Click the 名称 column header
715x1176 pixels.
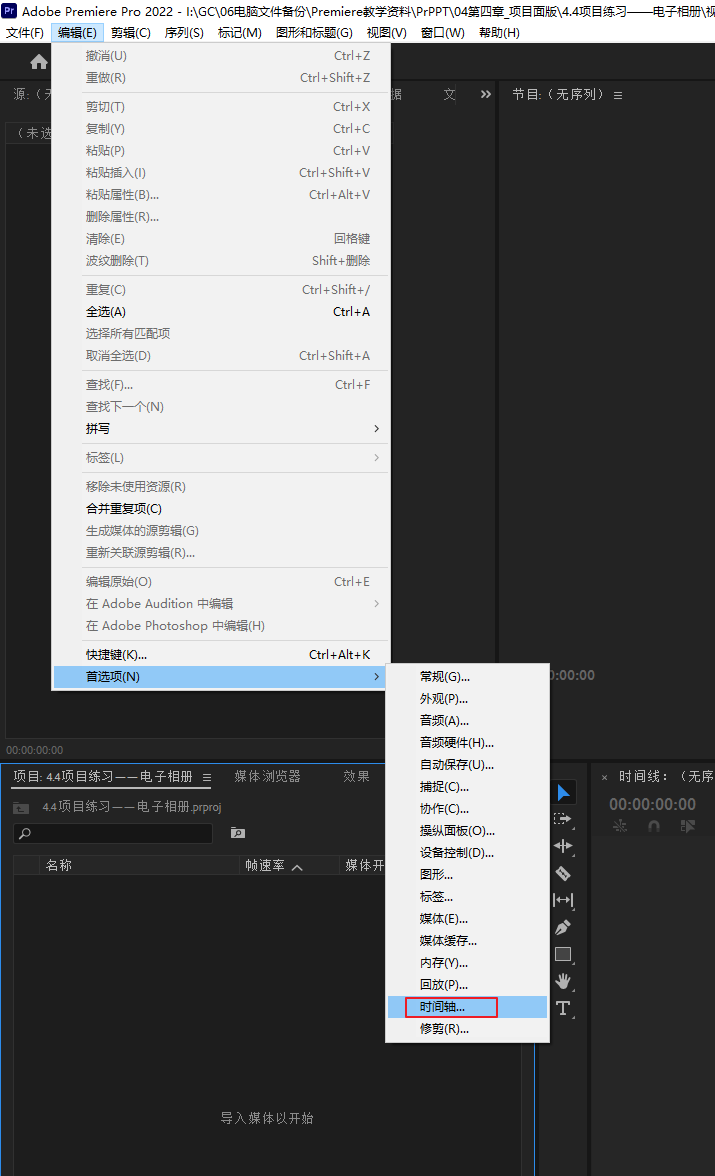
* * *
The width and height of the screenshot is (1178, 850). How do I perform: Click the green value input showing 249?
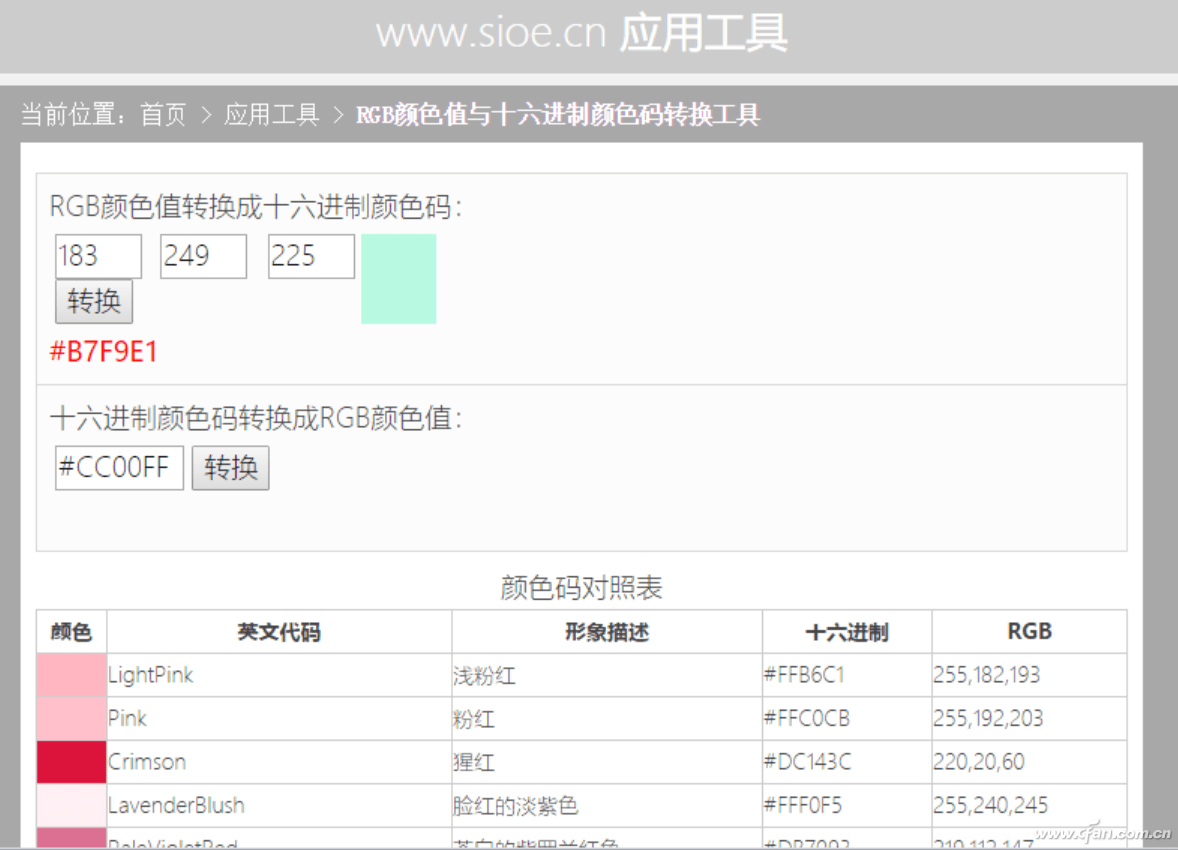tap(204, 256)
---
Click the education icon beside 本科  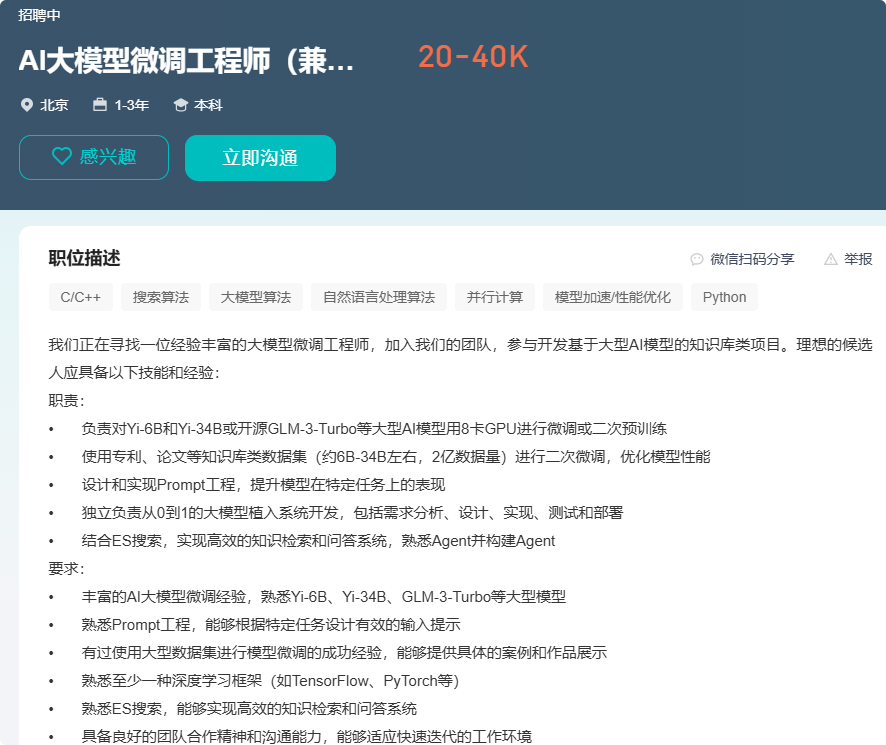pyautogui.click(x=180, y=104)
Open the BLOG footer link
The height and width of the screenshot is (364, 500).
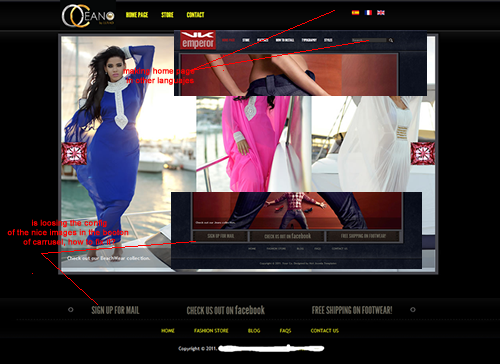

Task objective: Taking the entries above, print exactly the lines starting at the line with "Open the BLOG footer link" and ending at the line with "The height and", both included.

Answer area:
Open the BLOG footer link
The height and width of the screenshot is (364, 500).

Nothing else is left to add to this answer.